William Castle sold this film as being so shocking that is was likely to cause death by fright. But actually, it's not really a horror movie, though it's dressed up like one. It's a slightly ghoulish mystery with a child-in-menace theme, though that aspect is handled rather badly; since we never see the missing girl until the very end, we don't identify with her and it's difficult to be concerned about her. The movie is almost real-time, all taking place on the night of the midnight funeral (a cool and creepy idea which is not handled as effectively as it could be). Backstory is filled in with some awkward flashbacks, and the blind daughter, the most interesting character (well played by Christine White), is not developed much at all. The acting is either bland (William Prince as the doctor) or over-the-top (Jacqueline Scott as Polly). I have a hard time watching Jim Backus in serious roles, because my memories of Mr. Magoo and Thurston Howell III intrude, but he's fine as the police chief, and Ellen Corby—best known as Grandma Walton—is OK as the housekeeper. The uncredited Robert Colbert is nice eye candy as the chauffeur (pictured with White). The mystery is interesting and the outcome not immediately predictable, so it's worth watching, but don’t expect a full-blooded horror movie. [TCM]

Monday, June 18, 2018

TARZAN'S NEW YORK ADVENTURE (1942)

On an uncharted African escarpment (basically a big cliff), Tarzan and Jane, with their adopted son Boy, live in isolated bliss until one day when they see a plane overhead which spooks the jungle animals but excites young Boy who has never seen one before. On the plane is big game hunter Buck Rand (Charles Bickford), hunting lions to take back for Col. Sergeant's circus in the States.  With Rand are his older assistant Manchester Montford (Chill Wills) and easy-going pilot Jimmy Shields (Paul Kelly). The plane lands and as Buck starts to make his hunting plans, Tarzan swings in, busts up Buck's rifle, and warns the men to get out by sunrise. But early the next morning, a curious Boy heads out with some elephants to see the plane up close. He meets the men and shows off his skills making the elephants perform tricks, and when a band of natives attack, Buck snatches Boy up and the group takes off for New York City, with Buck planning on passing Boy off as an orphan so he can sell him to the circus as a performer, though Jimmy is dead set against the idea. When Tarzan and Jane realize what's happened, they (with Cheetah) are able to track Buck down to New York to get Boy back, though first they have to buy big city clothes, and Tarzan has to learn to tamp down his natural aggressiveness in order to deal with the law. Jimmy helps Tarzan get a lead on Boy's whereabouts, and soon they wind up in a courtroom to argue that are Boy's legal guardians. But Tarzan gets violent, is put in custody, and escapes, swinging through the skyscrapers and leading the police on a chase to the Brooklyn Bridge. But it's back the circus where the real action happens, as elephants stampede to save Boy.

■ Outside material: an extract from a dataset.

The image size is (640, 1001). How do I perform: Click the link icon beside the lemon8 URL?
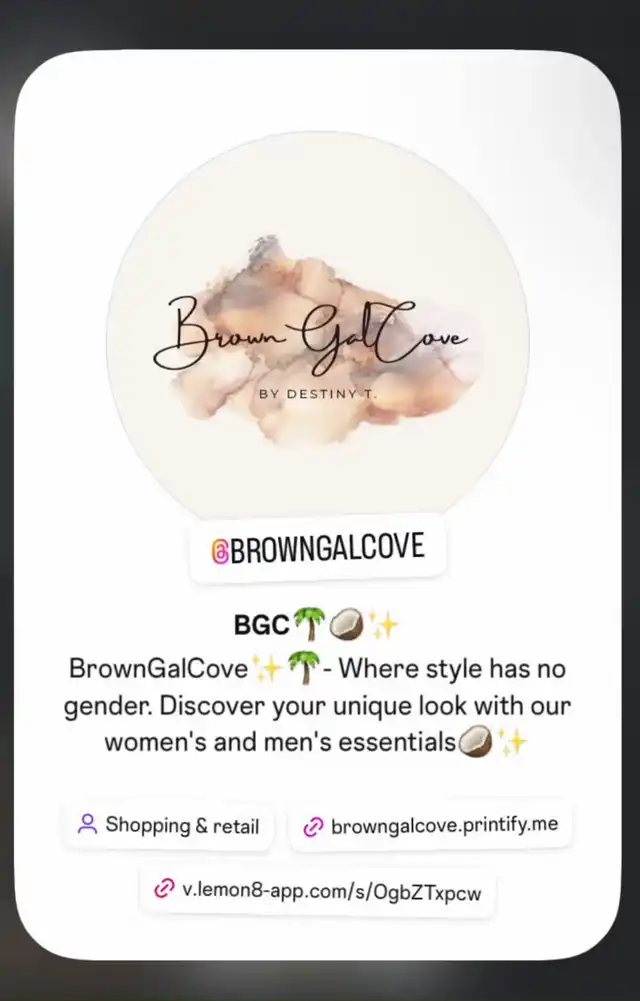(164, 888)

This is the last of the MGM Tarzan movies (the rights went to RKO for the next decade) and one of the last ones before Weissmuller went to seed. Here, he's definitely packed on some weight but he still gives it the old college try, though obviously the vine swinging scenes are either done by doubles or borrowed from earlier movies. It's fun to see Tarzan stuffed into a business suit, and it's equally fun to see him bust loose near the end. Despite the title, less than half of the movie takes place in the Big Apple, but the jungle scenes are nicely done; Johnny Sheffield as Boy is more animated than he would be a few years later as the teenage Bomba the Jungle Boy, and Bickford, Kelly, and Wills constitute a much stronger supporting cast than most of the later Tarzan films would muster up. This was O’Sullivan's last time around as Jane and she gets a nice scene in which she muses to Tarzan about the modern world, noting that the city is "a stone jungle" where"men's minds are more tangled that the worst underbrush in the jungle," and saying, "It would break my heart to see your strength and courage caught in the quicksand of civilization." Paul Kelly is especially good as the nice-guy pilot. There's a little too much (actually, for my taste, a lot too much) clowning around with Cheetah the chimp, but I must admit he's a well-trained little guy. One scene has Cheetah making noises on the phone with a confused African-American janitor (Mantan Moreland)—it sounds cringe-worthy, but Moreland, who never gets enough credit for making the most of his often demeaning roles, makes it work. [TCM]

Friday, June 15, 2018

THE ASTRO-ZOMBIES (1968)

We see a woman driving home, parking in her garage, and getting out of her car only to be attacked by a person in what looked to me like an elaborate Mexican wrestler mask. He stabs her repeatedly off-camera, though in a nice touch, we see her blood spatter the side of her white Mustang. We have just witnessed one in a series of "mutilation murders," as the newspapers call them, and they are the handiwork of disgraced space scientist Dr. DeMarco (John Carradine) and his squint-eyed, mute, hunchback assistant Franchot. Sort of. Much in this movie is unclear. DeMarco has been creating artificial "Astromen" who, I think, can have thoughts and communications from others implanted in their heads through a small computer chip, or something, and sent off on outer space missions. The murders seem to be the work of DeMarco's first Astroman who unfortunately has a defective brain—though why he can't be controlled from afar is never made clear. DeMarco's former associate, Dr. Petrovich, is assisting CIA agent Holman (Wendell Corey) in figuring out what's going on, as are the strangely accented Eric (Tom Pace) and the handsome blond Chuck (Joseph Hoover). But exotic female spy Satana (Tura Satana, pictured at right) and her henchman Juan are also looking for DeMarco for the nefarious purposes of a foreign power, and they won't hesitate to kill anyone in their way.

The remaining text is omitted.